Results
We had a 55.3% success rate in obtaining the medical records from the contacted hospitals with refusal to participate/consent by the hospital in question being the most frequent reason for failure in 3 out of 4 cases. An additional attrition of 39.3% was observed among the medical records received, with absence of a MAR form (23.9%) and confirmatory CDAD diagnosis or note (9.1%) being the most frequent criteria for discarding an available record prior to abstraction (Figure).
Patient Characteristics
Consistent with the characteristics of the overall CDAD population within the original database, the randomly selected patients whose records were abstracted were predominantly women and elderly with a mean age of 66 (± 17.6) years (Table 1). Patients had a mean BMI of 26.7 (± 7.6), with 44% classified as being either overweight or obese. Most of the cohort had either CDAD or diarrhea as a primary diagnosis at admission. Among those with no admission diagnosis of CDAD or diarrhea, the mean time to CDAD acquisition was about approximately 1 week after admission.
CDAD Characteristics and Complications
Using a derived definition of severity, most CDAD cases were classified either as
mild or severe (Table 2). For those with available diarrhea information, as expected the majority of patients reported thin/loose/soft or watery stools during the course of their CDAD episode. Patients had on average 5.5 (± 13.3) stools per day during the CDAD episode. In addition to diarrhea, stomach pain, vomiting, and dehydration were commonly reported. A relatively low proportion of patients had serious complications including mucosal inflammation and colectomy. One of every 5 patients was a recurrent CDAD case with documented prior CDAD.

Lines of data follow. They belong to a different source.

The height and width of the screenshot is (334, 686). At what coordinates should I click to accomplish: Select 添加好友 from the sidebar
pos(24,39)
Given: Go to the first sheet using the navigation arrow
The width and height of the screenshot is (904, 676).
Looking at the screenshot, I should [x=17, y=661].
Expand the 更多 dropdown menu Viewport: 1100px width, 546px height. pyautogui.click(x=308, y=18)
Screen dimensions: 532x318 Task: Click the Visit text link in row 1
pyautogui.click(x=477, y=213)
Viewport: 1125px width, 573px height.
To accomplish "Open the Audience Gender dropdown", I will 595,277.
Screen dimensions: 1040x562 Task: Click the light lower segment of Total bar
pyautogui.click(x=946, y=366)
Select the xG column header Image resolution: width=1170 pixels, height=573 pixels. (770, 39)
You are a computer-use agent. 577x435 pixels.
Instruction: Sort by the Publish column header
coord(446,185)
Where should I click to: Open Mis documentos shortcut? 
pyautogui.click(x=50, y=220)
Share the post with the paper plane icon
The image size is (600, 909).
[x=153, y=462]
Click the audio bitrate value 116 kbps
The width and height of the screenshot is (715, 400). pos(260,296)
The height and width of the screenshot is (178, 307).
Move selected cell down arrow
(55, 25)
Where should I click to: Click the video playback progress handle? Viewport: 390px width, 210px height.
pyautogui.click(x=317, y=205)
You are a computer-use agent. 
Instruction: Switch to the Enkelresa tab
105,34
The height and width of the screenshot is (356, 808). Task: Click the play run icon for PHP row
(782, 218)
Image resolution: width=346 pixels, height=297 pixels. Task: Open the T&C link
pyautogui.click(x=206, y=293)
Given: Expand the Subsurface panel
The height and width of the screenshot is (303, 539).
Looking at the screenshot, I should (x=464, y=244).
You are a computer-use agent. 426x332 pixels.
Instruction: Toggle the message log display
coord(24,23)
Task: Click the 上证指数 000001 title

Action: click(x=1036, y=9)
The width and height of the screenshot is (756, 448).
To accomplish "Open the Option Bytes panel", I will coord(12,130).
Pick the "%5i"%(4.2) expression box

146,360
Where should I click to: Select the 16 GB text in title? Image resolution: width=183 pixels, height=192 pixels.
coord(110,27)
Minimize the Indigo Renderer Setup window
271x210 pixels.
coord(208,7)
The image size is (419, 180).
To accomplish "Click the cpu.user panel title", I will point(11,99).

CDAD-Related Resource Utilization
Following CDAD diagnosis, more than half of the study patients were isolated for 1 or more days. While the majority of patients with CDAD (74.0%) stayed in a general hospital room, 12.4% stayed in the ICU for a mean duration of 12.1 (± 12.3) days (Table 3). Half of these ICU patients required
isolation for at least 1 day. 5.6% stayed in the CCU in a private or semi-private room for 5 to 7 days during the CDAD episode.
About one-third of patients consulted a gastrointestinal or infectious disease specialist at least once. Among these patients, assuming that a patient following an initial specialist consultation would have follow-up visits at least once a day (formal or informal) for the remainder of the CDAD episode, we estimate that there were an average of 8.7 (± 15.6) and 11.6 (± 19.4) GI or ID specialist visits respectively during the CDAD episode.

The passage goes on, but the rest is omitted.